Background Circular RNAs (circRNAs) are critical regulators of many diseases, including esophageal squamous cell carcinoma (ESCC). A recent study has shown that circLPAR3 is highly expressed in ESCC, but its role and mechanism in ESCC are still unclear. Methods The expression levels of circLPAR3, microRNA-375 (miR-375), miR-433, and high-mobility group box 1 (HMGB1) were measured by quantitative real-time polymerase chain reaction (qRT-PCR). The circular characteristic and localization of circLPAR3 were identified by Ribonuclease R (RNase R) and nuclear-cytoplasmic separation assay. Also, cell proliferation was detected by cell counting kit-8 (CCK-8) and colony formation assays. Cell migration and invasion were tested by transwell assay. Moreover, Western blot (WB) analysis was used to test the levels of proliferation and metastasis-related protein, as well as the HMGB1 protein. Besides, mice xenograft models were constructed to assess the effect of circLPAR3 on ESCC tumor growth in vivo. In addition, dual-luciferase reporter and RNA pull-down assays were used to identify the mechanism of circLPAR3. Results CircLPAR3 was upregulated in ESCC tissues and cells, and its high expression was related to the poor prognosis of ESCC patients. CircLPAR3 was a stable cyclic transcript, mainly located in the cytoplasm, and its knockdown hindered the proliferation, migration and invasion of ESCC cells and inhibited ESCC tumor growth in vivo. MiR-375/miR-433 could be sponged by circLPAR3, and their inhibitors could reverse the suppression effect of silenced circLPAR3 on ESCC progression.

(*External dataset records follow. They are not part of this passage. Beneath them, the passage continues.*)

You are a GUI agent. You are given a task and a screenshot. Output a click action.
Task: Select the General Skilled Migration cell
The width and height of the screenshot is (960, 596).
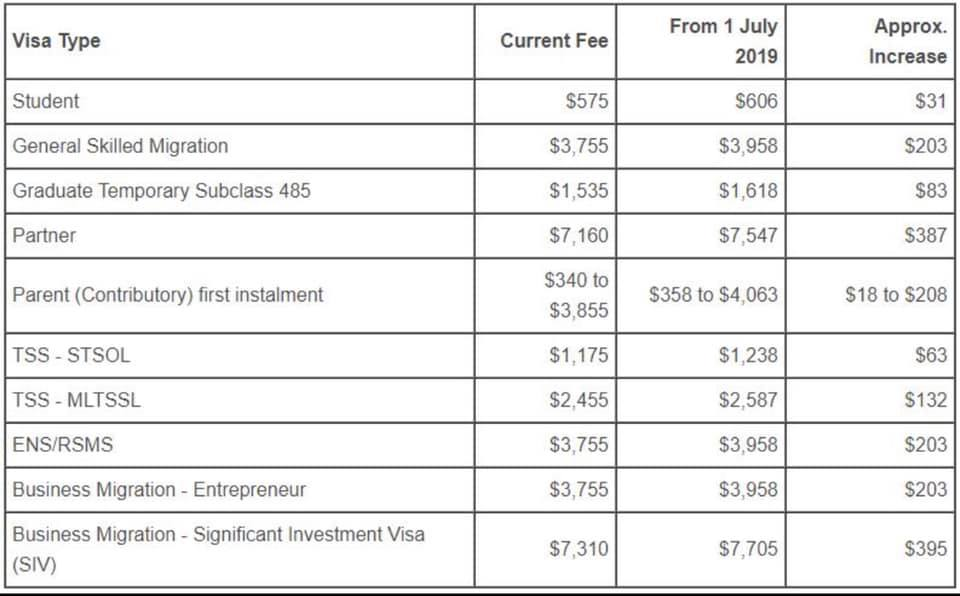(120, 146)
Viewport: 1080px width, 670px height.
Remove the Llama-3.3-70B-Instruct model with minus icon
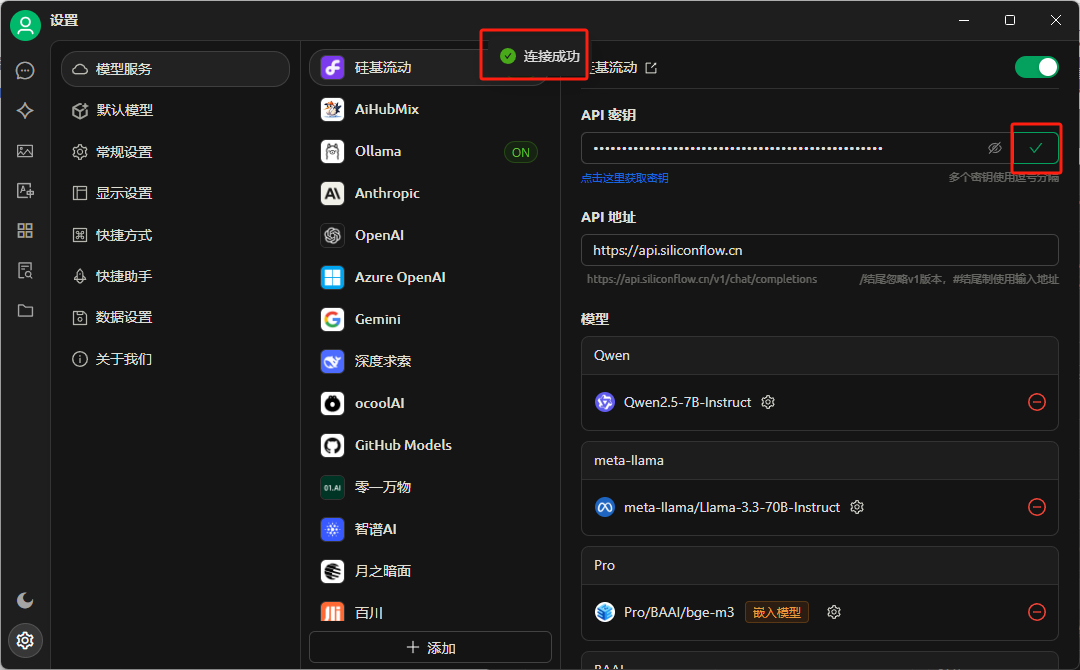pyautogui.click(x=1037, y=507)
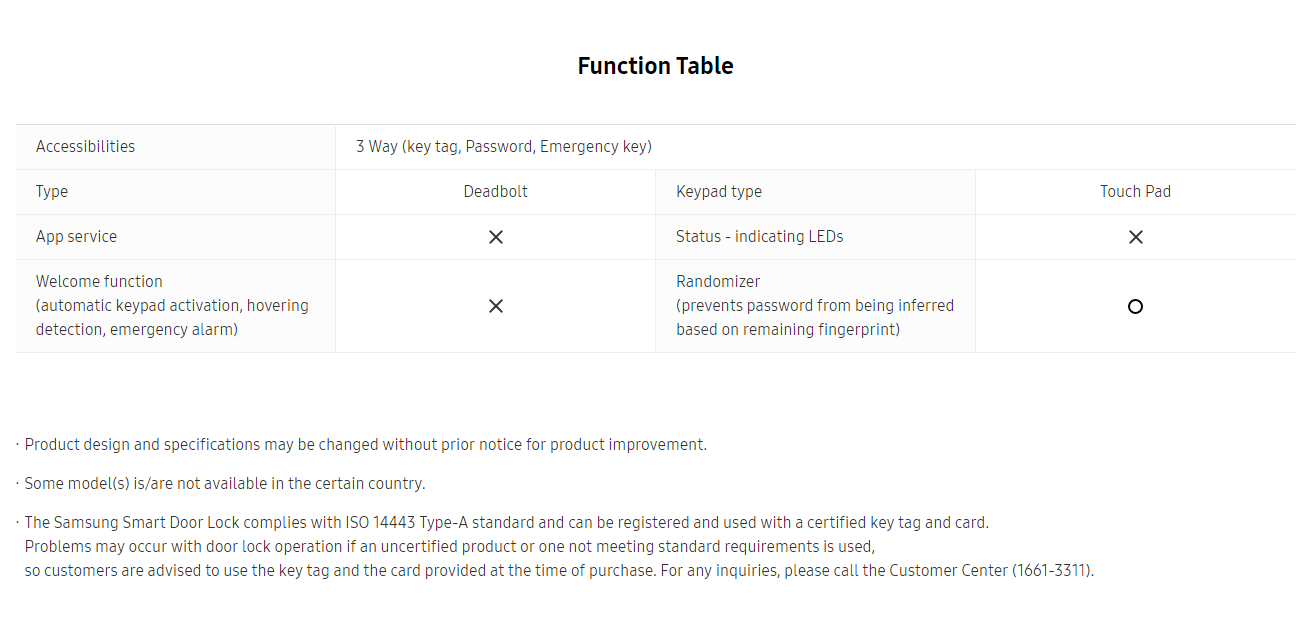Click the App service label
1307x626 pixels.
pyautogui.click(x=76, y=237)
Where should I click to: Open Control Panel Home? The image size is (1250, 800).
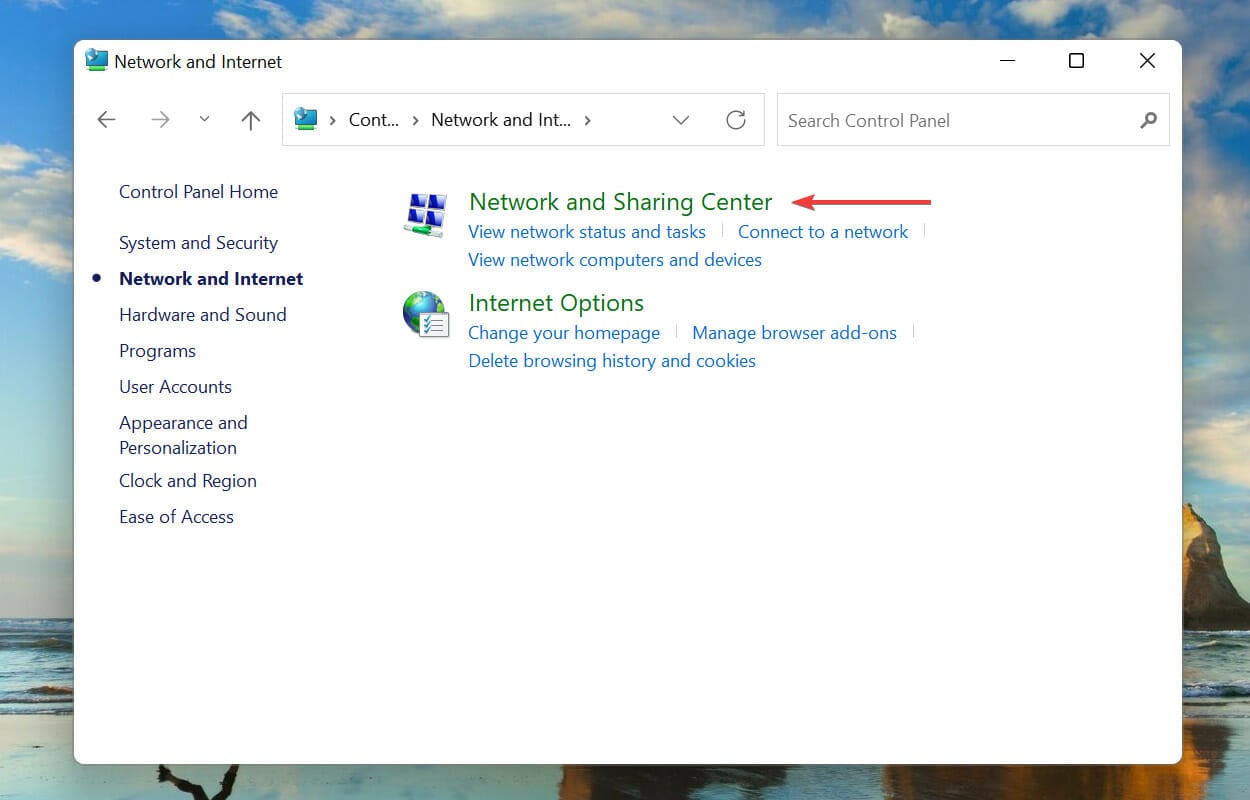(198, 192)
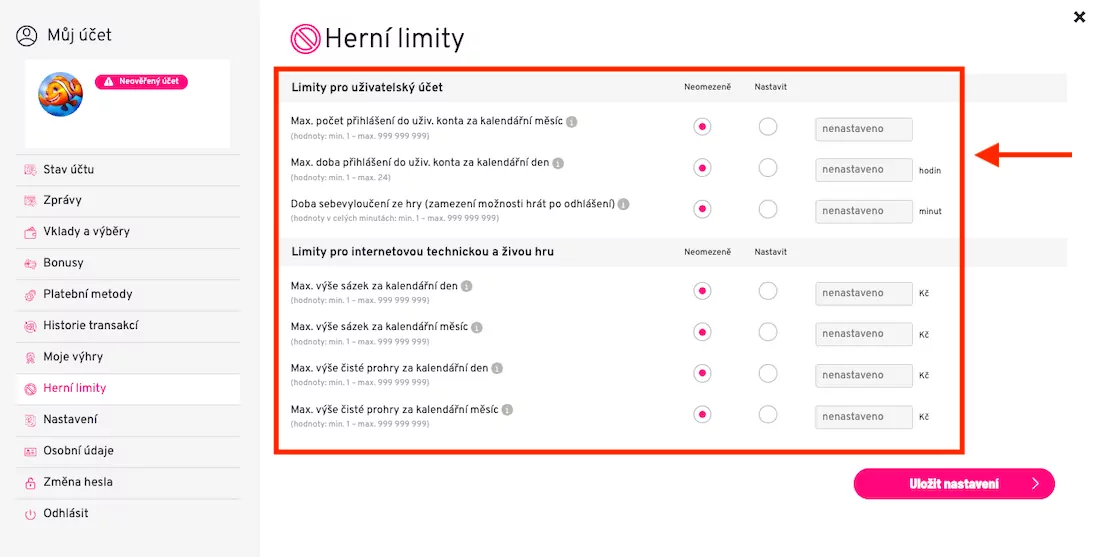Click the Uložit nastavení button
This screenshot has height=557, width=1100.
pos(953,484)
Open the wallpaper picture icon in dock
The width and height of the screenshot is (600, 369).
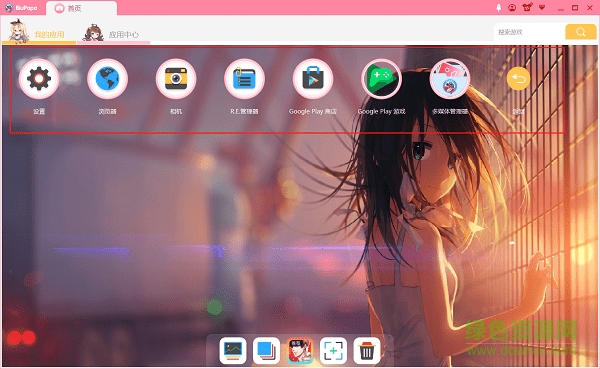233,350
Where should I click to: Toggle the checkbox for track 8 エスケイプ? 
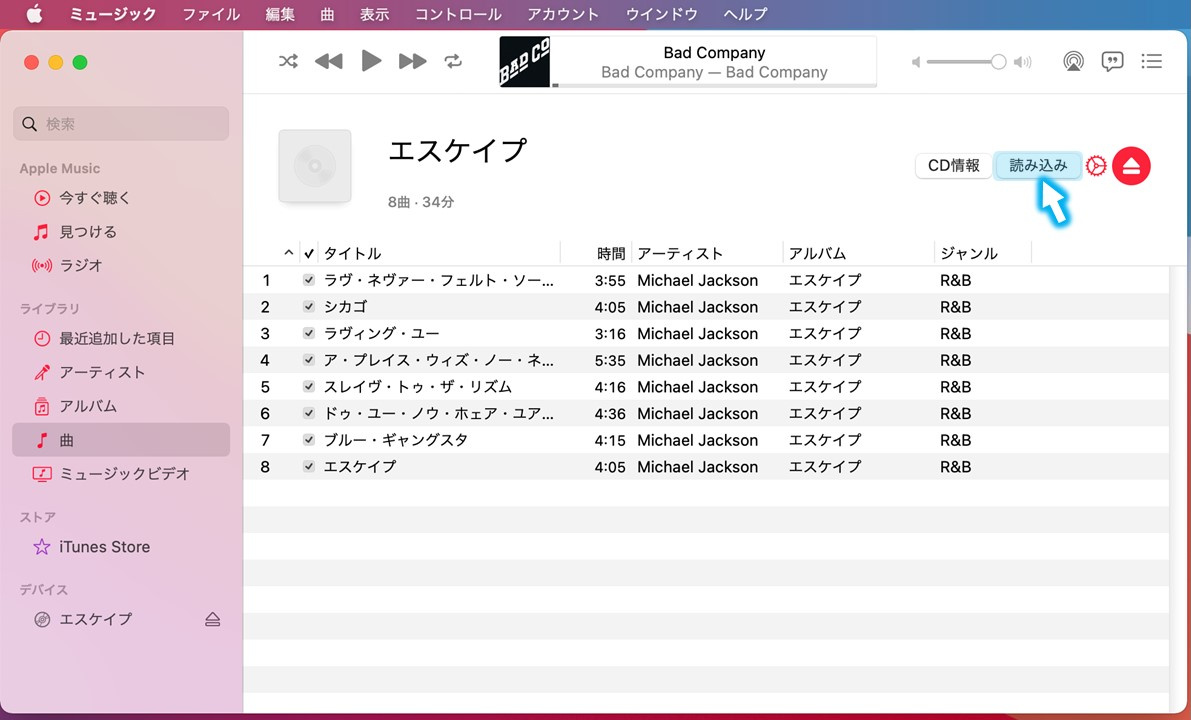(309, 467)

HMGB1 could be targeted by miR-375/miR-433, and its overexpression also could invert the inhibition effect of circLPAR3 knockdown on ESCC progression. Conclusion CircLPAR3 might play an oncogenic role in ESCC through sponging miR-375/miR-433 to promote HMGB1 expression, which might provide a theoretical basis for circLPAR3 to become a biomarker for ESCC therapy.